Esta columna gallega que avanza por la costa la manda el teniente coronel Teijeiro, hombre de gran presencia de ánimo, al decir de las gentes adictas. Sobre todo, los hombres de tertulia y casino.

Las fuerzas de Teijeiro, compuestas de guardias de Asalto, voluntarios “negros” de La Coruña, “falangistas” y “negros” salteados de toda Galicia han cubierto con nuevos hombres las bajas del camino. Logran dejar atrás Villapedre y se acercan a Luarca. Pero, si fuerte resulta la lucha de Villapedre, más recia parece ser la de las cercanías de Luarca. En El Bao tiene que hacer alto la tropa y combatir varios días.

—¡Caramba con estos carabineros! ¡Y estos paisanos nos fríen!—, cuentan los que retornan a Lugo con los heridos.
Los hombres que caen son muchos. Pero, el caso es avanzar. Detrás vendrá más carne gallega a cubrir los huecos que dejan unas cuantas escopetas en manos de los pueblos de Asturias encabezados por un ciento escaso de fusiles de los carabineros de Ribadeo, de Castropol, Navia y Luarca, que por cada metro que pierden, tumban un hombre de las columnas gallegas.

Así es como en los combates de las cercanías de Luarca suceden casos como este que, en medio de tantas desgracias, todavía dan ganas de vivir y ser asturiano:
Sin saber en dónde, se oían entre los disparos de escopeta y de alguna ametralladora del enemigo tiros espaciados de fusil. Cada vez que sonaba un tiro de esta clase, ya se sabía, que era un hombre a tierra.
—iEsto no puede seguir!— gritan los "negros".
Ya eran diez, doce, catorce hombres derrumbados sobre el camino.
El jefe de la sección gritó a su tropa:
—¡Alto el fuego!
Y hubo un corto silencio.
No fue muy largo. Sonaron los mismos disparos de fusil e hicieron el mismo blanco. ¡Dos hombres más cayeron a tierra!
El jefe miró hacia un castañedo:
—Emplacen las ametralladoras hacia aquellos árboles. ¡Y hagan fuego hasta no dejar una rama!

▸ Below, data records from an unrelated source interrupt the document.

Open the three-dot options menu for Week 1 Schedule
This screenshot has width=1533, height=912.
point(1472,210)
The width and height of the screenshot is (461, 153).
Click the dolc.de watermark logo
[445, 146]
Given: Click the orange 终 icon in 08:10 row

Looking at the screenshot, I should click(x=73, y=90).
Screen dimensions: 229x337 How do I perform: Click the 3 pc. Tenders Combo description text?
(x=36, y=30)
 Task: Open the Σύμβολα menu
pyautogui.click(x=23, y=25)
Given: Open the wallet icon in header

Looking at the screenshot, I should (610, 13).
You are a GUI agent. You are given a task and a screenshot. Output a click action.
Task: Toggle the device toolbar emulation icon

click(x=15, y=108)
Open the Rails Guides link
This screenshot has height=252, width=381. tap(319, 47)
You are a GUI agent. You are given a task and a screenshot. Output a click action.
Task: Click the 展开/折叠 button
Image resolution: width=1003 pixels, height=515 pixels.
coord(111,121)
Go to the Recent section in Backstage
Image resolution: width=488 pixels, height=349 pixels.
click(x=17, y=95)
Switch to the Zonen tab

Entre la torrentera de disparos sonaba espaciado el fusil. Hasta que cayó un bulto desde un castaño.
Terminado el tiroteo, fueron a ver qué había caído del árbol. Muerto, al pie del fusil, estaba un muchacho de unos dieciséis años, aventada la boina a unos metros, la cara destrozada y el pelo revuelto y rojo.
—¡Nos había causado dieciocho bajas!— me dijo quien podía contarme el suceso.